Mas não estou aqui para falar no Movimento Antropofágico, no urubu ou no Abaporu, e sim na autora Candace Slater, que tanto já escreveu sobre o Brasil e é tão pouco conhecida entre nós. Há bem uns 20 anos que ela, atualmente professora de português e espanhol na Universidade da Califórnia, em Berkeley, conhece como poucos o interior do Brasil. "A Dança do Boto" é seu terceiro estudo sobre o Brasil. Escreveu, antes, "Stories on a String", "Histórias num Barbante", sobre a nossa literatura de cordel, e um monumental "Trail of Miracles", "Trilha de Milagres", sobre os romeiros em busca de milagres no Juazeiro de "meu Padim" Cícero.
Para fazer esse livro, publicado em 1986, Candace viajou com os romeiros e gravou cerca de 200 horas de entrevistas e depoimentos. É impossível, hoje em dia, tratar do Padre Cícero (a mais popular história que existe no Brasil depois da de Antônio Conselheiro) sem levar em conta "Trilha de Milagres". O curioso é que nenhum dos livros de Candace (Cândida, como ela própria se chama no Brasil) foi jamais traduzido.
Candace Slater nunca deixou de visitar o poeta Drummond, quando vinha ao Rio. Ou Ariano Suassuna, quando ia ao Nordeste. Vinha também aqui ao Leblon, conversar comigo.
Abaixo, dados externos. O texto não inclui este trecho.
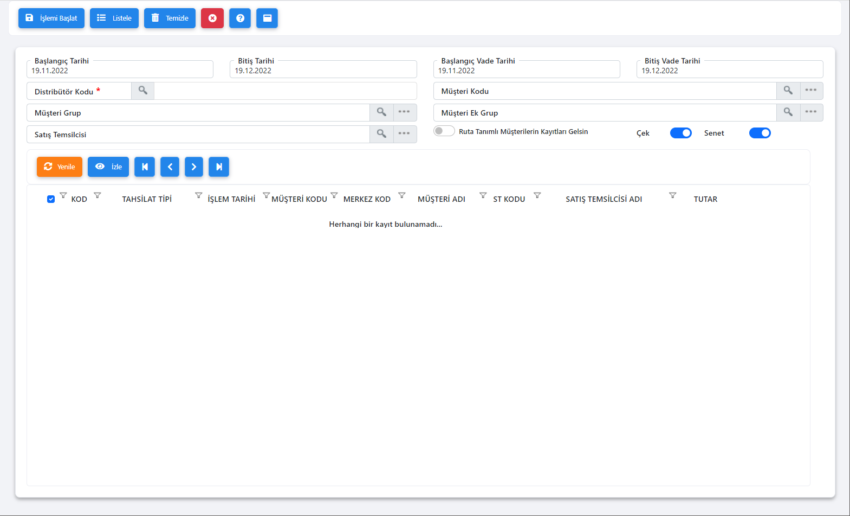The height and width of the screenshot is (516, 850).
Task: Go to next page arrow
Action: click(194, 167)
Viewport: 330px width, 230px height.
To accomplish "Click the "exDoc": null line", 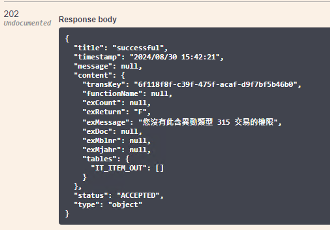I will click(112, 132).
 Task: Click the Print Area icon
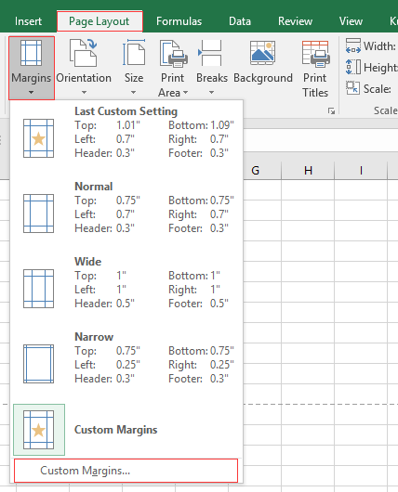(174, 54)
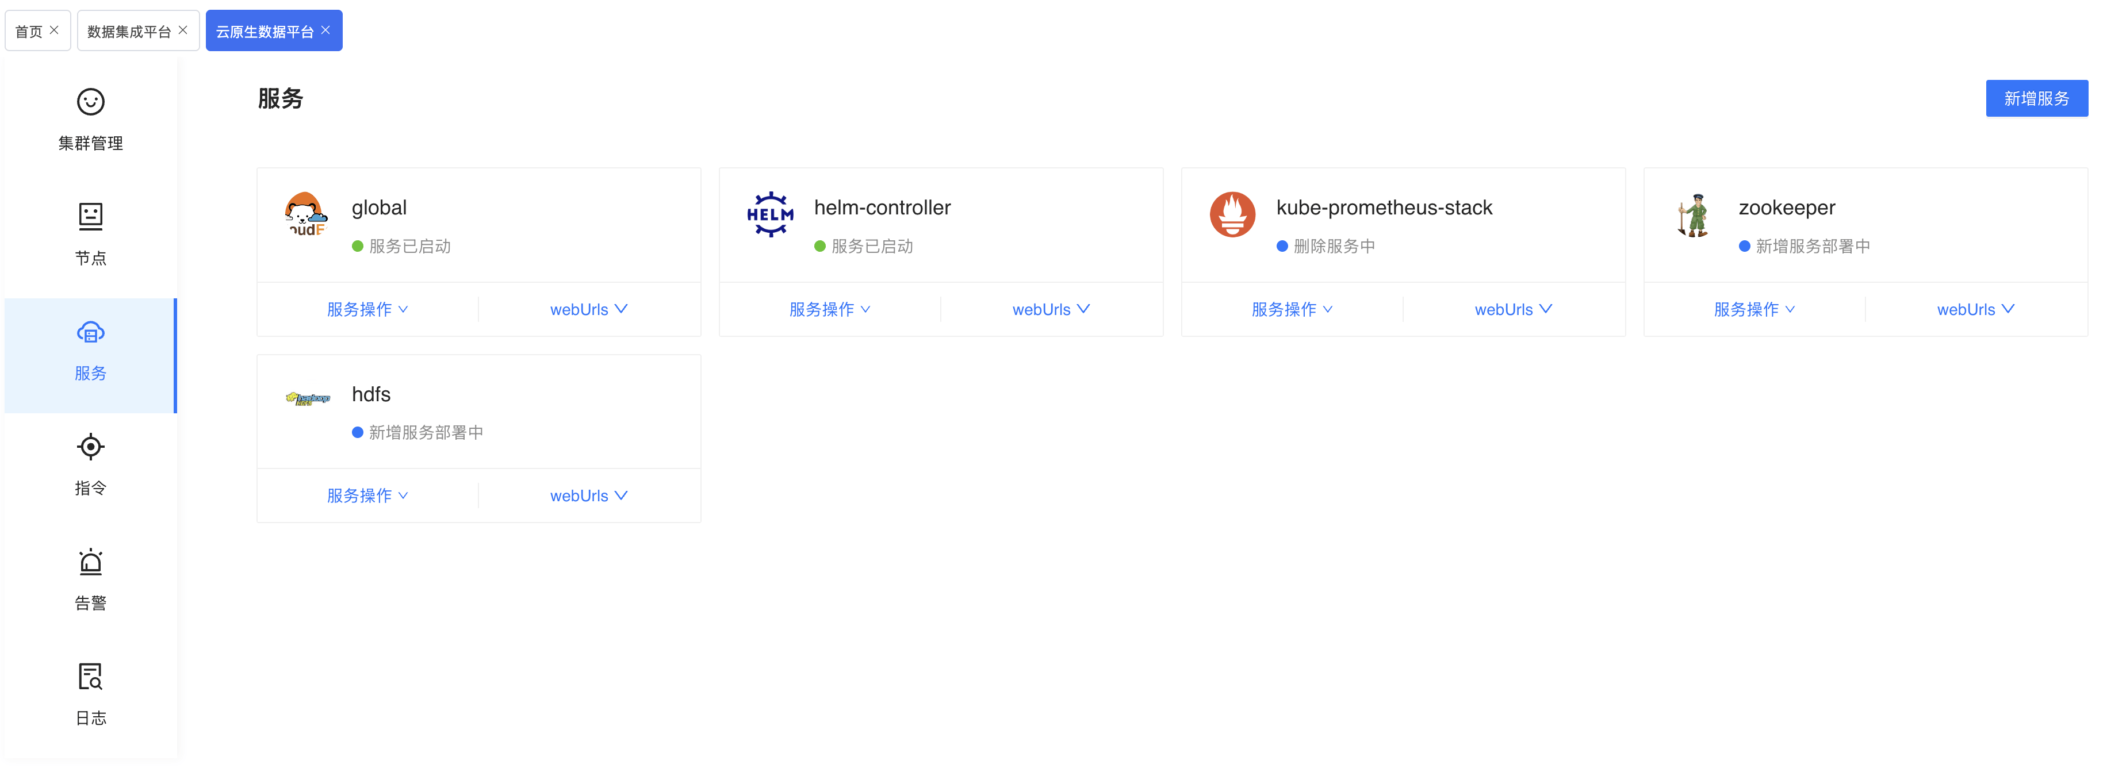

Espero que "A Dança do Boto" mereça atenção. Só o capítulo 6, "O boto como 'encantado"', vale um estudo inteiro, pela diferença que estabelece entre os milagres de santos católicos e as miraculosas façanhas, raramente recomendáveis, de botos.
Os botos agem muito mais depressa que os santos e estabelecem com as pessoas uma relação insuportavelmente viva, sexual. São, em suma, uma espécie de santos endemoninhados, independentes de Deus. Serão até talvez capazes de oferecer a pessoas que mereçam sua simpatia alguma espécie de vida eterna: mas no fundo do rio.
Concluo que havia, na realidade, não um, mas dois possíveis paraísos na Amazônia: o católico e o do boto. Em Belém, Candace falou com um macumbeiro de 67 anos, funcionário público. Quando menino, contou ele, via os encantados saírem do rio à noite. Agora, perturbados pelos ruídos das cidades e pelas luzes do tráfego, faz bem uns dez anos que desapareceram.
O jeito é mergulhar no rio. À noite. Enquanto é tempo.